The first argument is the “use interfaces over impl classes” argument. Yes, every good Java programmer knows that you want to use more generic interface types like List and Map instead of concrete implementation types like ArrayList or HashMap to protect the flexibility of your implementation and to increase encapsulation. And that’s true, up to a point: the point at which your implementation is exposed to the outside world. For local variables and private member variables, however, it’s all implementation details at that point. If you’re assigning the variable to the result of a method call, that call should be coded to return a List instead of an ArrayList. If you’re passing the variable out to a method call, the parameter should be typed as a List instead of an ArrayList, so there’s no encapsulation leak there. So the only thing you protect against by using interface types for local variables is against using implementation-specific methods without realizing it on objects created locally within that method or within the class. That’s just not much of a danger in my book; you’re protecting a method or class against changes to itself that couldn’t possibly affect anything outside of itself, which seems a wee bit silly: if I find that I’m using methods on ArrayList that aren’t on List, and I change the local variable I’m using so it’s a LinkedList, I’ll just deal with the fallout right then in that method. It’s certainly not worth avoiding type inference to try to “protect” against that situation.

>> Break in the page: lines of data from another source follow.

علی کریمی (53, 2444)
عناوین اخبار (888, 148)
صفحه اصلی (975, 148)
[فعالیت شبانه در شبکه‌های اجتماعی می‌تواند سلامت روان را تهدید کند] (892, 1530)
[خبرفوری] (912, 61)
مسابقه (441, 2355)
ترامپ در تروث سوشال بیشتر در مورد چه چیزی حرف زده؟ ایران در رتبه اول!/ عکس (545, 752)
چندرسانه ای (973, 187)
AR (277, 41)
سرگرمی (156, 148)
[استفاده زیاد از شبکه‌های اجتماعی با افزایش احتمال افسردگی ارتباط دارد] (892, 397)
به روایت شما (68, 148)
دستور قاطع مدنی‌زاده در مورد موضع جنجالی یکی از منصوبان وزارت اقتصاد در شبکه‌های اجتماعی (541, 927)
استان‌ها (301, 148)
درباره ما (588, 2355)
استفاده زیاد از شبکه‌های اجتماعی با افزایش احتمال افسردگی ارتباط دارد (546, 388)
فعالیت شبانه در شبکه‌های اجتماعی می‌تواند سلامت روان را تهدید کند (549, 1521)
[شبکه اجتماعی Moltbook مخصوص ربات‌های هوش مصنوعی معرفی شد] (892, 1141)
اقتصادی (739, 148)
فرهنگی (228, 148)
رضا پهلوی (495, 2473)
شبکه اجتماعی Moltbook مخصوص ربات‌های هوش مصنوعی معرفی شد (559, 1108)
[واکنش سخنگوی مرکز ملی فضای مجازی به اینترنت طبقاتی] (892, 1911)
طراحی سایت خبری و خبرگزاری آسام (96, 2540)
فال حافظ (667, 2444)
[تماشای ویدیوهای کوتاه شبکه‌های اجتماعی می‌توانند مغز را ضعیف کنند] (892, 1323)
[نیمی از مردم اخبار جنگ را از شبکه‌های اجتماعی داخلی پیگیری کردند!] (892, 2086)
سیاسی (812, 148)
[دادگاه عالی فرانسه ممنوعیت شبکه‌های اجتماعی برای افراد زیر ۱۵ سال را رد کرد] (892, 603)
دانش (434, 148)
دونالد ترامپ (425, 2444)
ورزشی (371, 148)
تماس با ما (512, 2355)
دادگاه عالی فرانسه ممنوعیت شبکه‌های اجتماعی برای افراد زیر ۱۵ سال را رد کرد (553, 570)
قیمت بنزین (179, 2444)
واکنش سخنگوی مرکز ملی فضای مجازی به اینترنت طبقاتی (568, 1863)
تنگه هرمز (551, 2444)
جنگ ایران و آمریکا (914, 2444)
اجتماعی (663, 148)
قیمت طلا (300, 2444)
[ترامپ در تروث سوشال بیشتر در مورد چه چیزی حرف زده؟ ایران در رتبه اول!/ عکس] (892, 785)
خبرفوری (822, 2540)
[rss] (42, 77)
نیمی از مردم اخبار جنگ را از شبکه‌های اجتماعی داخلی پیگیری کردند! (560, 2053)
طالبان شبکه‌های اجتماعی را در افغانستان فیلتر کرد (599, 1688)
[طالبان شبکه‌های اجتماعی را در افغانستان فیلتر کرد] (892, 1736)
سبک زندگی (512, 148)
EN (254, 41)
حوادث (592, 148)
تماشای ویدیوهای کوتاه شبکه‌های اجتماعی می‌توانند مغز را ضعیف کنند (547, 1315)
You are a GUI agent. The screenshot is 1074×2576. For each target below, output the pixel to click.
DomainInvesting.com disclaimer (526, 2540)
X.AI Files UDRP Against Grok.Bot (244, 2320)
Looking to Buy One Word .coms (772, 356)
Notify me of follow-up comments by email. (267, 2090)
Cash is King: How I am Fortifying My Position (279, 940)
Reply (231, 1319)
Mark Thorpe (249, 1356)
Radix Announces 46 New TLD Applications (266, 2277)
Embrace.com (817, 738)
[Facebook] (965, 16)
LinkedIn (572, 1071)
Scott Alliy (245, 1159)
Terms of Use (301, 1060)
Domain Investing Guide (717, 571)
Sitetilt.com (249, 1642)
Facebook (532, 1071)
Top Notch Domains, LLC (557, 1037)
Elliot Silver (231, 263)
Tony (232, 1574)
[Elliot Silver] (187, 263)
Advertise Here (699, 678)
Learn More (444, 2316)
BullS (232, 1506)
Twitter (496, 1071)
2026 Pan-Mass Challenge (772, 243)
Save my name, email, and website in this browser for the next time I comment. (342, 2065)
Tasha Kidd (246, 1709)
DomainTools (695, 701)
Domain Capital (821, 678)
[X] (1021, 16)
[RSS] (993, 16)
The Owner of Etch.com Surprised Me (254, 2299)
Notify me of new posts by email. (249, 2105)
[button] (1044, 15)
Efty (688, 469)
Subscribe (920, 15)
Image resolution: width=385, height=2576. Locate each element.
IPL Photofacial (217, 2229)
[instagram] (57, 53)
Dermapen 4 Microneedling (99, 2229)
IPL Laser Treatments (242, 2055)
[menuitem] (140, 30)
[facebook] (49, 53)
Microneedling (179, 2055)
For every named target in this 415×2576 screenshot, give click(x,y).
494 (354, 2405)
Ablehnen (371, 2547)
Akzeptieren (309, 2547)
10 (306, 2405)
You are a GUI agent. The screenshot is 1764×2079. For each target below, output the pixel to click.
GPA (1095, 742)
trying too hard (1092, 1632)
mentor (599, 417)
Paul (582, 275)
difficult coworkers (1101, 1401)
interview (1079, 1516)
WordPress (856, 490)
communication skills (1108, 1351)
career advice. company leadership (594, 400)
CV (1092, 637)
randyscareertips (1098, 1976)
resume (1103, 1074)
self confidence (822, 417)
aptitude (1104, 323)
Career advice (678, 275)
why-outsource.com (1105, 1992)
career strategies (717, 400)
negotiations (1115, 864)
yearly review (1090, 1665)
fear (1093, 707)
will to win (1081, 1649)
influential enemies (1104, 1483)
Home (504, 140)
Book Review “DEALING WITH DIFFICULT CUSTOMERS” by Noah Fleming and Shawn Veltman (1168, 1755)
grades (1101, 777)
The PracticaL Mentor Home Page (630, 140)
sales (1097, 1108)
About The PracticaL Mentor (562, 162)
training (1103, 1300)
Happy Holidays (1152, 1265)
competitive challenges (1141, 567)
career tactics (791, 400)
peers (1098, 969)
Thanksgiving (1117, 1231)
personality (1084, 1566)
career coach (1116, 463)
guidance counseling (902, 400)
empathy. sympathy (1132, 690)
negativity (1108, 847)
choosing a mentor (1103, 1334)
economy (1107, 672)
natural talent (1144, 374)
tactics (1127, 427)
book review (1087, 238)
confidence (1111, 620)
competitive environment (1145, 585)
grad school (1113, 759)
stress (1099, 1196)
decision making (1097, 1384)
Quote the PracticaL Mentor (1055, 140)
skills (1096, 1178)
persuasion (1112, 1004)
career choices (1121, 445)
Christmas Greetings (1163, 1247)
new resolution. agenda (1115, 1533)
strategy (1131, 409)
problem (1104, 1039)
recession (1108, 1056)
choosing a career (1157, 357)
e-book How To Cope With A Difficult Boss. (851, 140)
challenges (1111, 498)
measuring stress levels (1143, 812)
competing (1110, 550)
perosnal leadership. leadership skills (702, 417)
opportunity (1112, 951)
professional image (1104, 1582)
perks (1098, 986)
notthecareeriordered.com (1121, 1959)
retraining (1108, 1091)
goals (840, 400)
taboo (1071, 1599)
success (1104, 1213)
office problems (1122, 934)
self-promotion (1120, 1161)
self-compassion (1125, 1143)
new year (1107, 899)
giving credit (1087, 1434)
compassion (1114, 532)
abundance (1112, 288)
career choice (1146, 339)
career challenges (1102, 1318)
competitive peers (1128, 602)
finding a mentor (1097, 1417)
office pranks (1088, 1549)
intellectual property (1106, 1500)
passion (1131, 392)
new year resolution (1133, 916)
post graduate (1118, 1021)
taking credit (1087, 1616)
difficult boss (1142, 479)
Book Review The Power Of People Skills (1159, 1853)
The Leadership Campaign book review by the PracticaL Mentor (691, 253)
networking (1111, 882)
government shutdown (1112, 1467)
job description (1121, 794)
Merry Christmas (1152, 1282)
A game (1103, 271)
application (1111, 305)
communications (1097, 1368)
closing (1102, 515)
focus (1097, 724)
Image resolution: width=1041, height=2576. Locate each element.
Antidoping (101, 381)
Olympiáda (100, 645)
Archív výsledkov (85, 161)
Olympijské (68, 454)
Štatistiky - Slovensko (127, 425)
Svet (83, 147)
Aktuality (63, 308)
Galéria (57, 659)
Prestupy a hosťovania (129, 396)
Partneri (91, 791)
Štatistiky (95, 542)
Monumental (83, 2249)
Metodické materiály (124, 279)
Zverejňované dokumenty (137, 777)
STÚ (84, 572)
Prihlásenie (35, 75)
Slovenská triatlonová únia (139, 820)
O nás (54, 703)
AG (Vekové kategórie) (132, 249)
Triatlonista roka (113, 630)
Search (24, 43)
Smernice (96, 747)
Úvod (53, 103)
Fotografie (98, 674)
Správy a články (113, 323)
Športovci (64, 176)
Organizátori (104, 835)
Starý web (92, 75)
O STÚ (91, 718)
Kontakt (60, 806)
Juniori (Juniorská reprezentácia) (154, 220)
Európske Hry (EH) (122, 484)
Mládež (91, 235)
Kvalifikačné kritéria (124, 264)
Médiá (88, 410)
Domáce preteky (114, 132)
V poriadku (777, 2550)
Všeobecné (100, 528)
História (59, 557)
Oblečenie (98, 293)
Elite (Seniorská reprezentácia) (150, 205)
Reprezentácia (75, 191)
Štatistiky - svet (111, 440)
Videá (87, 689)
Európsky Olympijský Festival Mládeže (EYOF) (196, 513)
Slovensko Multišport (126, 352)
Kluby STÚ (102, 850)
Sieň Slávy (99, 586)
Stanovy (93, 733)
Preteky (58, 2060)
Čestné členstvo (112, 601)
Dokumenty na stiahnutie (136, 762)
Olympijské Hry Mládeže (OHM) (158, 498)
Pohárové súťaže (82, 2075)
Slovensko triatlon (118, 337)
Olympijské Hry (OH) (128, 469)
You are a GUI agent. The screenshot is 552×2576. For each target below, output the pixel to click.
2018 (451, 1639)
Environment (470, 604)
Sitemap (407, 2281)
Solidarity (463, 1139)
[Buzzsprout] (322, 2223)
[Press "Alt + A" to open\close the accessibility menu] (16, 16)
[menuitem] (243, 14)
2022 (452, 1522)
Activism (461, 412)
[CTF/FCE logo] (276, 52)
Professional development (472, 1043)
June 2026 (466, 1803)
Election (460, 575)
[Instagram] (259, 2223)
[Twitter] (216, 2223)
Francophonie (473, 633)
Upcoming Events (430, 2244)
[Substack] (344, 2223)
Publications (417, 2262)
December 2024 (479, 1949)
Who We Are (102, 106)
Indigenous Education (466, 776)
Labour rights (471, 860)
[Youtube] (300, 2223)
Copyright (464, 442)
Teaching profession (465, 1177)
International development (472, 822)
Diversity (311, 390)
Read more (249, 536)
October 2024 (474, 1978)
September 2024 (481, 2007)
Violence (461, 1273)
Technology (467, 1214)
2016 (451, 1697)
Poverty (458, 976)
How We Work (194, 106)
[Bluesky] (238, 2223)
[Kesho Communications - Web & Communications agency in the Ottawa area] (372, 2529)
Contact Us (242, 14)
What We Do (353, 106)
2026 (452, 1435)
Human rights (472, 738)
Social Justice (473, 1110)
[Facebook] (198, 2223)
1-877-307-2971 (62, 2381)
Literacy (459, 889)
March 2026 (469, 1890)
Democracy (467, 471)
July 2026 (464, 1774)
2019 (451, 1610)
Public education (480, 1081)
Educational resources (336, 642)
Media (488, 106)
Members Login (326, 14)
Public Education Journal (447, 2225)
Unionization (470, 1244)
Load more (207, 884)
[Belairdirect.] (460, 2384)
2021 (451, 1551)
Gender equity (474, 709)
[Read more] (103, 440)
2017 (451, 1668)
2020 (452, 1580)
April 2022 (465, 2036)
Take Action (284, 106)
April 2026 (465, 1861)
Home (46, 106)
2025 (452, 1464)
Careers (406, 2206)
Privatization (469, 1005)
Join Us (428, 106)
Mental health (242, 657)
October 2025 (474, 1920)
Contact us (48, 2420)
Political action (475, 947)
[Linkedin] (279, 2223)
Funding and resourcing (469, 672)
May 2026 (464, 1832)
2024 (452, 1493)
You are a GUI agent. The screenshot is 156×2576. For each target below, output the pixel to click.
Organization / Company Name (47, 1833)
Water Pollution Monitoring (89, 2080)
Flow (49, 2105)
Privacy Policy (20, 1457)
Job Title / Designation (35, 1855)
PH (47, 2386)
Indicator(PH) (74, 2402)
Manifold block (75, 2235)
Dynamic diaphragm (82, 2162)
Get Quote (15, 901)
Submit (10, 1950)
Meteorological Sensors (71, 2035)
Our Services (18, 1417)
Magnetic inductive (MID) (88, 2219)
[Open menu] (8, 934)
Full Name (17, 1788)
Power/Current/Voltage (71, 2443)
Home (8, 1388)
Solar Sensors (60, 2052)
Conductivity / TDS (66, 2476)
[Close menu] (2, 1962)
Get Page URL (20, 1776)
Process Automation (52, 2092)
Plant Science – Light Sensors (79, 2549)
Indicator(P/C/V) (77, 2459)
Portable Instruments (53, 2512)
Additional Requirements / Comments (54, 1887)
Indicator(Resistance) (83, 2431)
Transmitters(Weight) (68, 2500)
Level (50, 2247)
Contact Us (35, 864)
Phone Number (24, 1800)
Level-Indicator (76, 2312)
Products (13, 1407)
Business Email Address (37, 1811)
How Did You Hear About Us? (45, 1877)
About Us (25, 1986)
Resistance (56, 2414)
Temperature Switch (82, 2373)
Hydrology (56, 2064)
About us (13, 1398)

The second argument is that type inference makes the code harder to read. This one has a little more credence, but most of the time it’s pretty obvious what’s going on. New instance creation is always obvious, and in most other cases the variable is well-enough named, the method being called is well-enough named, or subsequent usages are obvious enough to make it easy to figure out. The worst case is that you have to dig one level in to see what type a method is declared to return. Any decent modern IDE will basically do this for you, though: code-completing on the variable will tell you what type it is, bringing up the javadoc for the method being called will tell you, clicking through to the method will tell you, etc. In our IDE, we’ve even added a shortcut, Control-T, that shows you the type of any variable or expression at any point in the code. Even then, it’s not that much different than looking at a variable somewhere that’s been declared elsewhere: you don’t repeat the type information on every usage and somehow people find a way to muddle through. Yet somehow the redundant information on the declaration is critical and can’t be lived without? Again, it seems like a post hoc justification for being afraid of something different, and in practice it’s not that much of an issue: without any IDE it’s not that much different from what you have to do now to deal with variables and method calls you aren’t familiar with, and with an IDE it’s a complete non-issue.
To me the issue is pretty clear-cut: a type system is a tool to help catch errors early and to improve the ability for tools to understand and manipulate code, but it does so at a heavy cost in terms of verbosity and inflexibility. Dynamically typed languages obviously have a huge advantage on those two fronts. Type inference is a way to preserve the benefits of static typing while reducing its overhead, and at this point in the history of language, compiler, and IDE development it should be a part of every modern language, including Java.